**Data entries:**
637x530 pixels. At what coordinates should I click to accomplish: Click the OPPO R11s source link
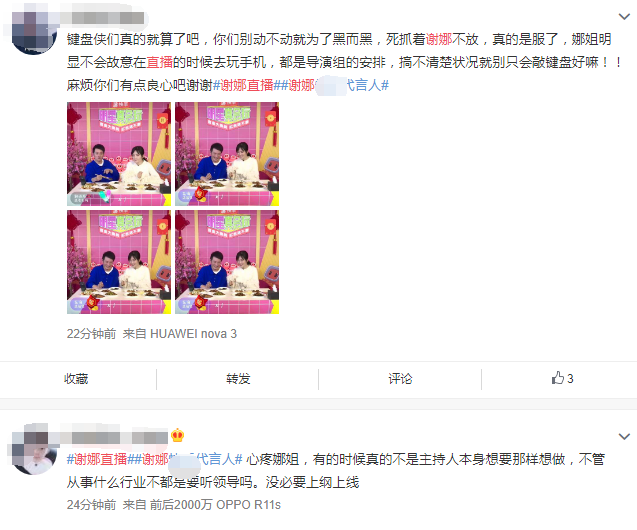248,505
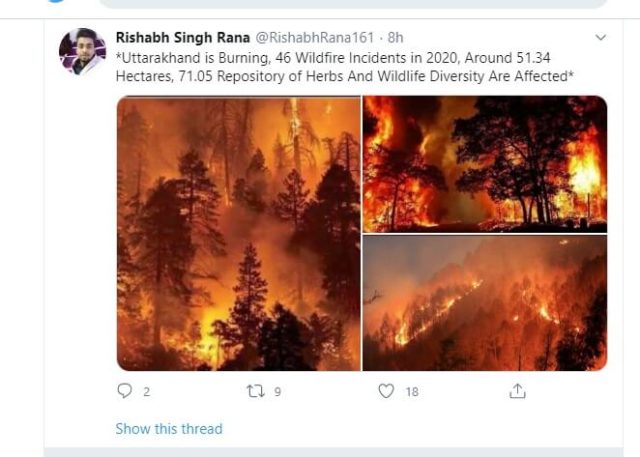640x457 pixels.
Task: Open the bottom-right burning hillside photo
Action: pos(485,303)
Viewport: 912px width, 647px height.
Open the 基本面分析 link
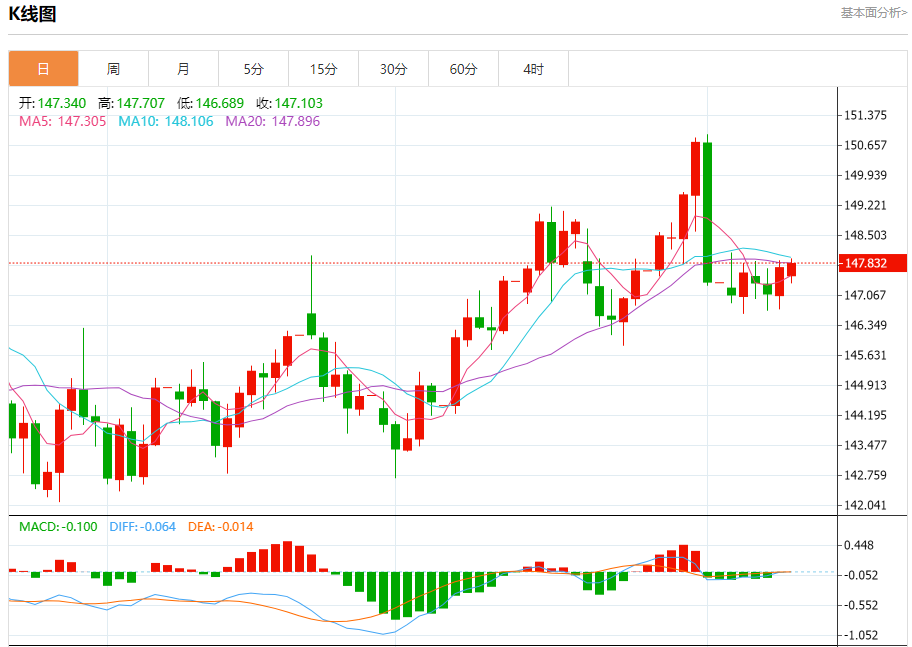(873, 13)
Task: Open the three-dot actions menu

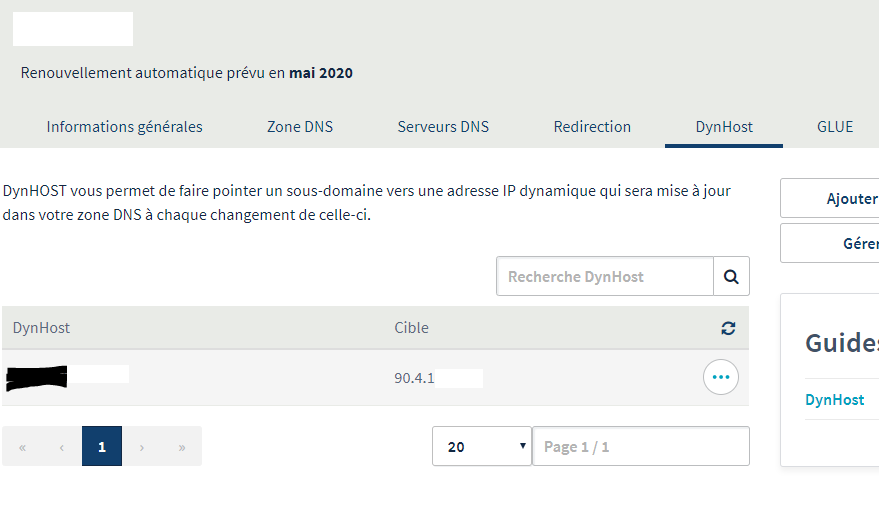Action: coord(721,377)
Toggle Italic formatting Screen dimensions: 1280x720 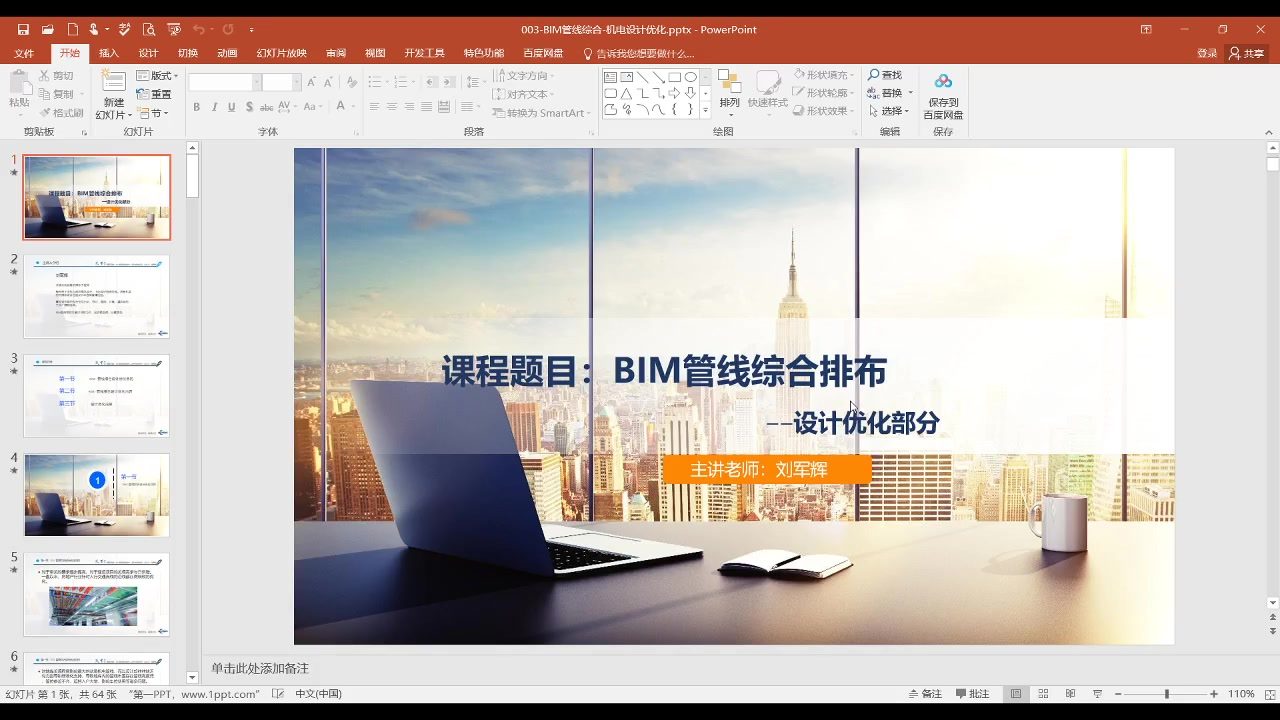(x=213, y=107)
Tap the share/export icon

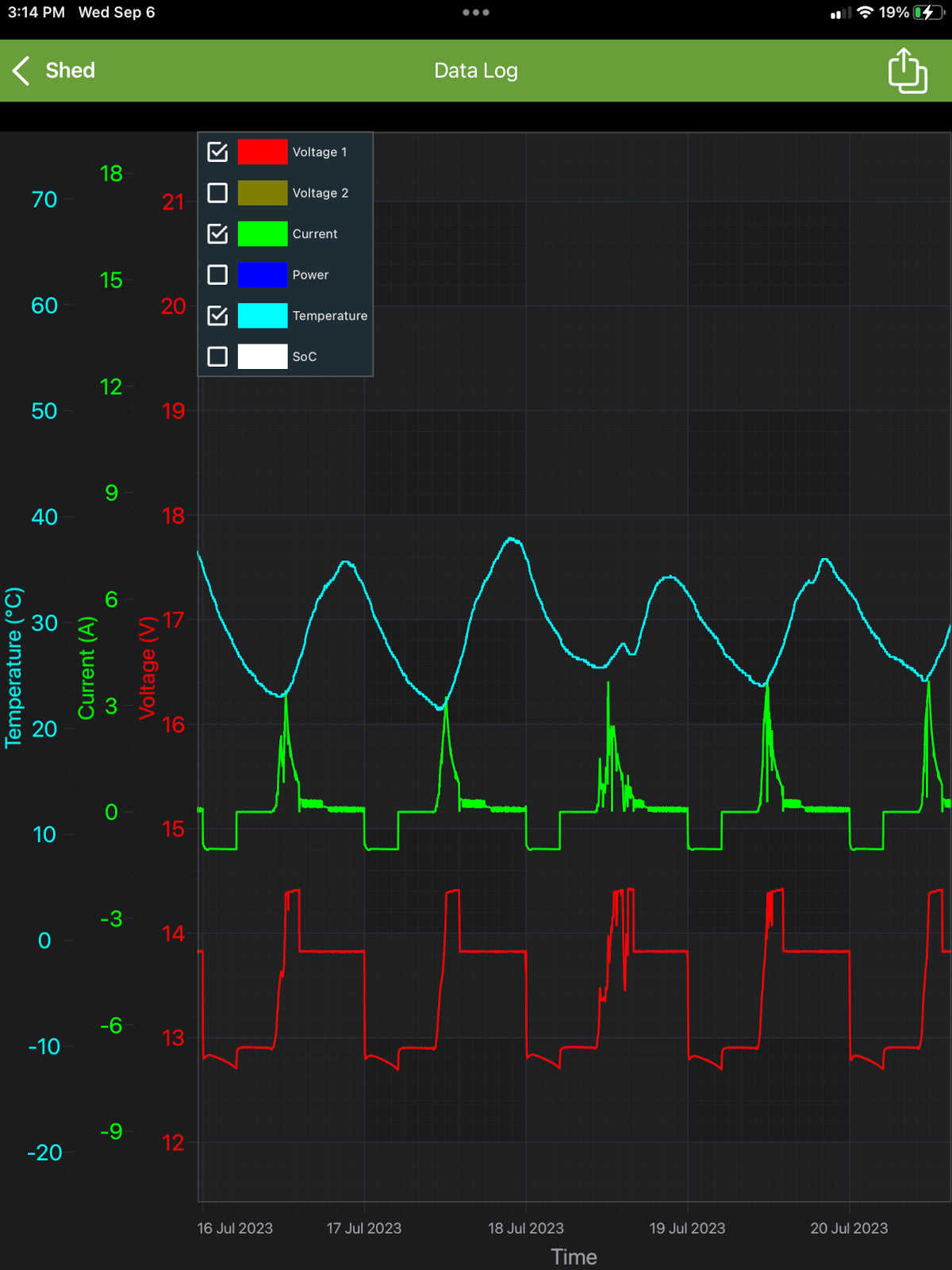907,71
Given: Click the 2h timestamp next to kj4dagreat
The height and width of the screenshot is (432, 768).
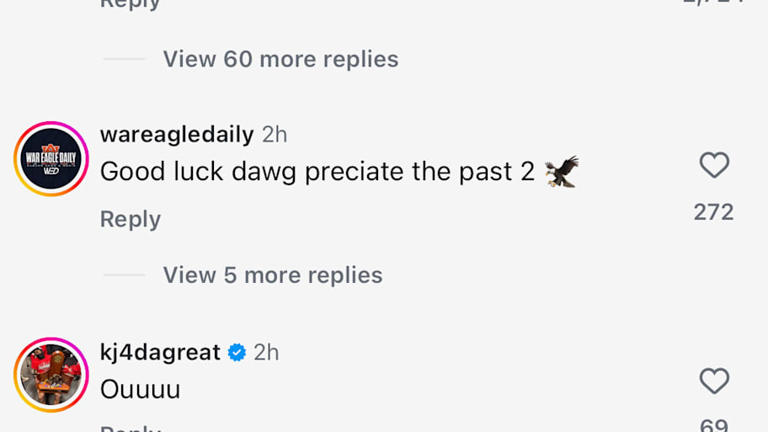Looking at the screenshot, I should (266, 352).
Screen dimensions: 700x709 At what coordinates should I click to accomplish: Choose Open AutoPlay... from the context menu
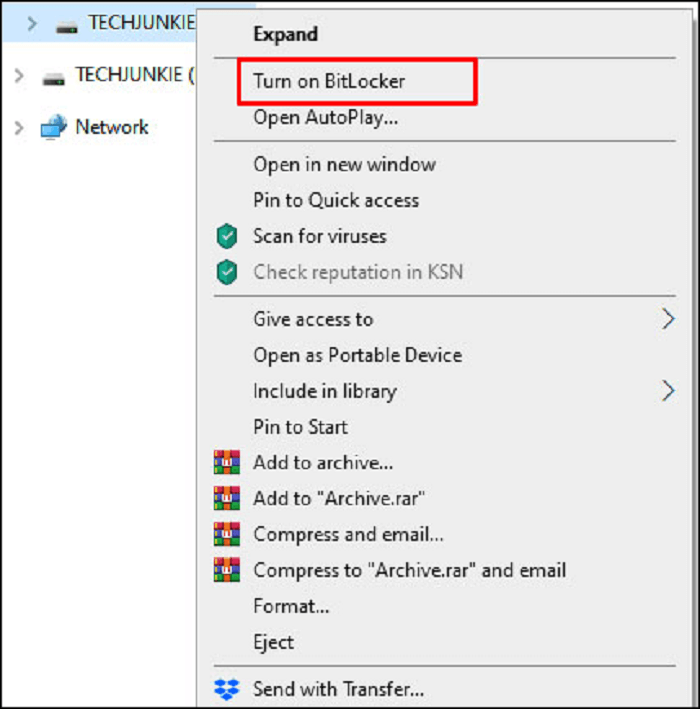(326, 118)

**Exercise:** Your copy must hold exactly the lines from the one with "Given: Click the" to the end of the records above, both included, and no pictures.

**Output below:**
Given: Click the 2h timestamp next to kj4dagreat
The height and width of the screenshot is (432, 768).
Looking at the screenshot, I should (266, 352).
Screen dimensions: 700x709 At what coordinates should I click to accomplish: Choose Open AutoPlay... from the context menu
(326, 118)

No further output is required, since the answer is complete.